Using lw_pipeline#

Quickstart#

Rough idea:

  1. Write a config.py specifying the locations of steps, data, and other configurations.

  2. Define the steps of a pipeline in separate .py files and store them in a folder.

  3. Pass the config.py to the pipeline CLI, which will handle the execution order based on a naming convention.

Config#

The configuration class Config is used to manage the configuration settings for your pipeline. If passed a path to a file all defined variables in the file will be available as attributes of the Config instance.

from lw_pipeline import Config

config = Config("some/example/path/config.py")

Note

If there is a “local” configuration file some/example/path/config_local.py it will be loaded after the main configuration file automatically.

Pipeline_Step#

Pipeline_Step is an abstract base class that you can subclass to define individual steps in your pipeline. Each step should implement the step() method, which contains the processing logic for that step.

from lw_pipeline import Config, Pipeline_Step

class Example_Step(Pipeline_Step):
    def __init__(self):
        super().__init__("This is an example step.", Config())

    def step(self, data):
        return data * 2

example_step = Example_Step()

input_data = 5
output_data = example_step.step(input_data)
print(f"Input: {input_data}, Output: {output_data}")

In practice, it is not necessarily meant to be instantiated except for demonstration or testing.
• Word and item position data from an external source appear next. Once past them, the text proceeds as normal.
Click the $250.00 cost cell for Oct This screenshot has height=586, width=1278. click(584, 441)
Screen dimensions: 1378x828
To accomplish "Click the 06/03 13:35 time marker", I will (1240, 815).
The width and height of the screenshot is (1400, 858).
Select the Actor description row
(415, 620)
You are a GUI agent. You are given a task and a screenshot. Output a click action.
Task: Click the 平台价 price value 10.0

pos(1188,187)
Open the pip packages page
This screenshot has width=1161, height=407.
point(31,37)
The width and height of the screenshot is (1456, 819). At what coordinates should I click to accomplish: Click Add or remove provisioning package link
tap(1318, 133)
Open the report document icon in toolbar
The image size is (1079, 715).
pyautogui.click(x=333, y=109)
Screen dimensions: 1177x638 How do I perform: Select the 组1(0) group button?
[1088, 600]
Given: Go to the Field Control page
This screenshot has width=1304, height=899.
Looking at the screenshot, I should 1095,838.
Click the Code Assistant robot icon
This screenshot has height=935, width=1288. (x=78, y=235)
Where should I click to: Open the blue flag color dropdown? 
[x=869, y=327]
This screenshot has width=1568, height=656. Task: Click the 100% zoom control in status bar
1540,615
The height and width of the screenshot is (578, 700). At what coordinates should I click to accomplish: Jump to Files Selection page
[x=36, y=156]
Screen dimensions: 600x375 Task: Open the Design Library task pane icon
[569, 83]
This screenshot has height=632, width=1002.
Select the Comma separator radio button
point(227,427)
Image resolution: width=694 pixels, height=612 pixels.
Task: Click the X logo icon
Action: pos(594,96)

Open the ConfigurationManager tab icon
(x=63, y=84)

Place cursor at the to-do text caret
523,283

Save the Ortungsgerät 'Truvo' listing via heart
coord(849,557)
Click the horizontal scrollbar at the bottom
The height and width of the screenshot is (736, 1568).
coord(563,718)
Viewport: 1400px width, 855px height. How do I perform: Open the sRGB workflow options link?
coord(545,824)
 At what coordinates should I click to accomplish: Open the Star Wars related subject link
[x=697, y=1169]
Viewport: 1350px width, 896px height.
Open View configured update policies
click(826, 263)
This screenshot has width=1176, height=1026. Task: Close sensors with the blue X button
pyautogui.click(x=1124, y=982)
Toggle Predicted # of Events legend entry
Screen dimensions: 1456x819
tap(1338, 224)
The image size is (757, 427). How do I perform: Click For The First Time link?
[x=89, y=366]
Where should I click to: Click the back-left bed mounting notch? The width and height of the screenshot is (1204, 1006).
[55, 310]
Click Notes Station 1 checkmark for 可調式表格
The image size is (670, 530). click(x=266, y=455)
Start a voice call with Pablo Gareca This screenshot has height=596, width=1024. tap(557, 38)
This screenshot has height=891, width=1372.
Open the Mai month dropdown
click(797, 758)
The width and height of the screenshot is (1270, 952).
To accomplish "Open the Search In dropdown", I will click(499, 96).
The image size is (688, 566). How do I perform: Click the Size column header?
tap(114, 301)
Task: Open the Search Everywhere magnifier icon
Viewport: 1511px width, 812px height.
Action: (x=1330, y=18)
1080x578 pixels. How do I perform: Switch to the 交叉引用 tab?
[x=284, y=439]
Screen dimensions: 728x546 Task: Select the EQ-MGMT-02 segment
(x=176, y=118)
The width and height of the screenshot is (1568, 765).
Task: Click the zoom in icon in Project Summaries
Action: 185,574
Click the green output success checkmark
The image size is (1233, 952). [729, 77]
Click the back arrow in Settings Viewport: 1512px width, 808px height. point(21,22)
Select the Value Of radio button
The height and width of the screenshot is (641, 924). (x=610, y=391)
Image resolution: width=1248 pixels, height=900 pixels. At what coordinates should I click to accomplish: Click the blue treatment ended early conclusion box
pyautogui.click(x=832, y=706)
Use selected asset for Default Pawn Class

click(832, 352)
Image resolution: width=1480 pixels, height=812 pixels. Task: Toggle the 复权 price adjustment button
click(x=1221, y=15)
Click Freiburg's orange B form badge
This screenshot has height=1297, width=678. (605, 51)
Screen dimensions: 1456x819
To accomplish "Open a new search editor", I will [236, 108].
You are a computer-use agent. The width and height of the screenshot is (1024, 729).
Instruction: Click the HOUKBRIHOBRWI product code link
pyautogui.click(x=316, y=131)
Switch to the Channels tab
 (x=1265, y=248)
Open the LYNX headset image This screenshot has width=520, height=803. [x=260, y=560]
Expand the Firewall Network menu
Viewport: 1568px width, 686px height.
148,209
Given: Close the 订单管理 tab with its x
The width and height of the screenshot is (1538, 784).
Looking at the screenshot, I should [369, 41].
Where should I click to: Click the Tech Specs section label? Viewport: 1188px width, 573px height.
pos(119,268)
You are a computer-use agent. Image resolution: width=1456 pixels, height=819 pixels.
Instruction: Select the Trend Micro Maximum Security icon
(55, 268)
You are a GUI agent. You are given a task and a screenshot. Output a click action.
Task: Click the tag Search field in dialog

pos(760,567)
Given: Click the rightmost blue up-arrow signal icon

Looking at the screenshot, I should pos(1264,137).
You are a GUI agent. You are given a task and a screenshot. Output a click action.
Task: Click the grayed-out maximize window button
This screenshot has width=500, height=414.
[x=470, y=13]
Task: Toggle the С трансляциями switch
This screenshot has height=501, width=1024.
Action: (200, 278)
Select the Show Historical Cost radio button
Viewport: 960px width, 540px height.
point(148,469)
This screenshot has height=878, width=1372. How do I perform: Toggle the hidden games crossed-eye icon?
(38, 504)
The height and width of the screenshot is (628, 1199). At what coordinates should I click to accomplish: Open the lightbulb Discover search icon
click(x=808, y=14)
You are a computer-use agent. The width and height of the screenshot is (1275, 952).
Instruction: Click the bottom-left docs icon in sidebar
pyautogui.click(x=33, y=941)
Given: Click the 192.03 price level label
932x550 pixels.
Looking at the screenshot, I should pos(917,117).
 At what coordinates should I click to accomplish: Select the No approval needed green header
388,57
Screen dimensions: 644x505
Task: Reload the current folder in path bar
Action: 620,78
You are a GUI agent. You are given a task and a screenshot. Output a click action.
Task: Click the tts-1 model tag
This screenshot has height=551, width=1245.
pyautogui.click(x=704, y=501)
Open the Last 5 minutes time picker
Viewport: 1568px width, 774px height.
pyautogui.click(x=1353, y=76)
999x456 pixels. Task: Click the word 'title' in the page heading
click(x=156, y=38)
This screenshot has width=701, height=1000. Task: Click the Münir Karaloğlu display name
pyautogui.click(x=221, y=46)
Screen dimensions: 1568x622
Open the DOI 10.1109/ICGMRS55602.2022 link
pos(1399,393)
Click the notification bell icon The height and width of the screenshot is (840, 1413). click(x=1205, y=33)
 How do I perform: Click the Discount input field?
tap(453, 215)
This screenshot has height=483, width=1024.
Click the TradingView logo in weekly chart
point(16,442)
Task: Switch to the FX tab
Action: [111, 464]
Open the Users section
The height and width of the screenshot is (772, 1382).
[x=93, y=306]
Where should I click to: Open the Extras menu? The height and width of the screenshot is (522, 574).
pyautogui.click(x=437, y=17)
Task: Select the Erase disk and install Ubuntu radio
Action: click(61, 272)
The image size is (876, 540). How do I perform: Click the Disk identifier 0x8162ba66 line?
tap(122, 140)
The CLI part of the pipeline aggregates all steps and handles running them.

If you choose to run the pipeline manually, the Pipeline class can be used to run the pipeline with a list of steps.

from lw_pipeline import Pipeline, Pipeline_Step, Config

class Multiply_By(Pipeline_Step):
    def __init__(self, multiplier):
        super().__init__(f"This step multiplies by {multiplier}.", Config())
        self.multiplier = multiplier

    def step(self, data):
        return data * self.multiplier

step1 = Multiply_By(2)
step2 = Multiply_By(3)

Pipeline([step1, step2]).run(1)

The run() method will run accepts an initial input of data and returns the final output after running through all steps.

Pipeline_Data#

The abstract Pipeline_Data class is used to manage the data that flows through the pipeline. As of now, the pipeline comes with a Pipeline_MNE_BIDS_Data class that is used to handle MNE-BIDS data.

We refer to the minimal example for a more detailed explanation.

Command line interface#

The package defines a lw_pipeline CLI accepting the following arguments:

-v, --version#

Show the version of the pipeline.

-r, --run#

Run the pipeline.

steps#

Positional argument. List of steps to run, separated by commas (only necessary to specify 00-99).

-c, --config#

Path to the configuration file.

-l, --list#

List all steps in the step directory.

--ignore-questions#

Ignore questions, i.e., always respond with the default answer to a question.

--list-derivatives (with MNE-BIDS data)#

List methods in steps that could be used to produce derivatives.

--report (with MNE-BIDS data)#

Generate a report of the pipeline’s derivatives.

--store-report (with MNE-BIDS data)#

Store the report tables in .tsv files in the derivatives directory (e.g., pipeline_report_bids_dir.tsv, pipeline_report_deriv_dir.tsv).

--full-report (with MNE-BIDS data)#

Generate a full report (do not limit to subject, session, task specification in the config) of the pipeline’s derivatives.